## WORK REQUEST
The output should be identical to the entries that follow.

## GIVEN DATA
__________

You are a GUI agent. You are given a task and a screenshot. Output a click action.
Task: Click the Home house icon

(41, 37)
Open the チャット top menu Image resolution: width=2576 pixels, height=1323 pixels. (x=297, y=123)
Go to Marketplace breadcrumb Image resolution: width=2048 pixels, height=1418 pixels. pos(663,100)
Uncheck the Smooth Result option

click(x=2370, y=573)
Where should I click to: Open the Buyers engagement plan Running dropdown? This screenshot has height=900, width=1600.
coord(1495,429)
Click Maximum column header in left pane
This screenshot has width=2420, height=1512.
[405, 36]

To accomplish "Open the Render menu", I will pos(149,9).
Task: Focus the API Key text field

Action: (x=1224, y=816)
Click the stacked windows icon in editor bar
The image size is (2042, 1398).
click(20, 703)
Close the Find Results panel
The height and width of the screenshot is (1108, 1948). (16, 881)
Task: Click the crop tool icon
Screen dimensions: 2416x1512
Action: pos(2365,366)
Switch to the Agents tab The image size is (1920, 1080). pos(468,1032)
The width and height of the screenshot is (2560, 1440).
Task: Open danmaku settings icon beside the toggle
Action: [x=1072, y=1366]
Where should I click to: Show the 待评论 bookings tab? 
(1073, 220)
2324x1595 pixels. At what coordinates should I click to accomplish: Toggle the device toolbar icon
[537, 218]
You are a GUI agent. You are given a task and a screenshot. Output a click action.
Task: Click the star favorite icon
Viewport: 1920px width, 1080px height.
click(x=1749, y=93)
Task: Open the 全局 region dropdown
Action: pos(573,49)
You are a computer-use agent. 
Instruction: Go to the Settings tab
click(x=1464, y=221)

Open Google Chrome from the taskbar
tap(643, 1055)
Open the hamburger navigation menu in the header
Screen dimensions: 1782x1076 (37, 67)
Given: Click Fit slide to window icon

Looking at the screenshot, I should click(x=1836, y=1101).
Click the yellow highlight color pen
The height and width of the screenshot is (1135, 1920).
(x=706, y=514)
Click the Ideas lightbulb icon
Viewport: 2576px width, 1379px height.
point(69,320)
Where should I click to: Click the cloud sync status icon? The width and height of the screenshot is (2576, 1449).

__________

## RESULT OF THE EXERCISE
You are a GUI agent. You are given a task and a screenshot. Output a click action.
Task: Click the Home house icon

(41, 37)
Open the チャット top menu Image resolution: width=2576 pixels, height=1323 pixels. (x=297, y=123)
Go to Marketplace breadcrumb Image resolution: width=2048 pixels, height=1418 pixels. pos(663,100)
Uncheck the Smooth Result option

click(x=2370, y=573)
Where should I click to: Open the Buyers engagement plan Running dropdown? This screenshot has height=900, width=1600.
coord(1495,429)
Click Maximum column header in left pane
This screenshot has width=2420, height=1512.
[405, 36]

To accomplish "Open the Render menu", I will pos(149,9).
Task: Focus the API Key text field

Action: (x=1224, y=816)
Click the stacked windows icon in editor bar
The image size is (2042, 1398).
click(20, 703)
Close the Find Results panel
The height and width of the screenshot is (1108, 1948). (16, 881)
Task: Click the crop tool icon
Screen dimensions: 2416x1512
Action: pos(2365,366)
Switch to the Agents tab The image size is (1920, 1080). pos(468,1032)
The width and height of the screenshot is (2560, 1440).
Task: Open danmaku settings icon beside the toggle
Action: [x=1072, y=1366]
Where should I click to: Show the 待评论 bookings tab? 
(1073, 220)
2324x1595 pixels. At what coordinates should I click to accomplish: Toggle the device toolbar icon
[537, 218]
You are a GUI agent. You are given a task and a screenshot. Output a click action.
Task: Click the star favorite icon
Viewport: 1920px width, 1080px height.
click(x=1749, y=93)
Task: Open the 全局 region dropdown
Action: pos(573,49)
You are a computer-use agent. 
Instruction: Go to the Settings tab
click(x=1464, y=221)

Open Google Chrome from the taskbar
tap(643, 1055)
Open the hamburger navigation menu in the header
Screen dimensions: 1782x1076 (37, 67)
Given: Click Fit slide to window icon

Looking at the screenshot, I should click(x=1836, y=1101).
Click the yellow highlight color pen
The height and width of the screenshot is (1135, 1920).
(x=706, y=514)
Click the Ideas lightbulb icon
Viewport: 2576px width, 1379px height.
point(69,320)
Where should I click to: Click the cloud sync status icon? The width and height of the screenshot is (2576, 1449).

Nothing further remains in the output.